附件还可以包括保护套，该保护套被布置成覆盖附件的暴露区域的至少一部分，当附件附接至设备时，保护套可以夹紧在固定部分的元件之间或夹紧在固定部分的元件与设备之间。当附件附接至设备时，保护套还可以沿着设备的暴露区域的至少一部分延伸。The accessory may further comprise a protective sleeve arranged to cover at least a portion of the exposed area of the accessory, the protective sleeve being clamped between elements of the fixing part or between elements of the fixing part and the device when the accessory is attached to the device. The protective sleeve may further extend along at least a portion of the exposed area of the device when the accessory is attached to the device.

在可替代实施方式中，保护套是第一保护套并且被布置成覆盖附件的暴露区域的至少一部分，当附件附接至设备时，附件可以夹紧在固定部分的元件之间或夹紧在固定部分的元件与设备之间。在该实施方式中，附件还包括第二保护套，当附件附接至设备时，第二保护套被布置成覆盖设备的暴露区域的至少一部分。当附件附接至设备时，第二保护套也可以夹紧在固定部分的元件之间或者夹紧在固定部分的元件与设备之间。In an alternative embodiment, the protective cover is a first protective cover and is arranged to cover at least a portion of the exposed area of the accessory, and when the accessory is attached to the device, the accessory can be clamped between elements of the fixed part or between an element of the fixed part and the device. In this embodiment, the accessory also includes a second protective cover, and when the accessory is attached to the device, the second protective cover is arranged to cover at least a portion of the exposed area of the device. When the accessory is attached to the device, the second protective cover can also be clamped between elements of the fixed part or between an element of the fixed part and the device.

附件的至少外表面部分以及通常的内表面部分可以由生物相容性材料形成。
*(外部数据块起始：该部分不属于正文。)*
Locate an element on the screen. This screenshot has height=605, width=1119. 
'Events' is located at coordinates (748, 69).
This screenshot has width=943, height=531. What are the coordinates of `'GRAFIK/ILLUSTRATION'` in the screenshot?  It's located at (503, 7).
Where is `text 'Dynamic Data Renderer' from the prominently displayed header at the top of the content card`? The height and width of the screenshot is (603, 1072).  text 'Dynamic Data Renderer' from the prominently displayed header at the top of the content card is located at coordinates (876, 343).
At least an outer surface portion, and typically an inner surface portion, of the appendage may be formed from a biocompatible material.

在一个实施方式中，该设备是光学弹性成像设备。在该实施方式中，附件可以包括在传感部分处的光学成像窗口，并且具有该附件的光学弹性成像设备可以被布置成将来自光学弹性成像设备的电磁辐射引导穿过成像窗口，并且当传感层被接纳时，随后被引导穿过传感层朝向样品材料。In one embodiment, the device is an optical elastography device. In this embodiment, the accessory may include an optical imaging window at the sensing portion, and the optical elastography device with the accessory may be arranged to direct electromagnetic radiation from the optical elastography device through the imaging window and subsequently through the sensing layer towards the sample material when the sensing layer is received.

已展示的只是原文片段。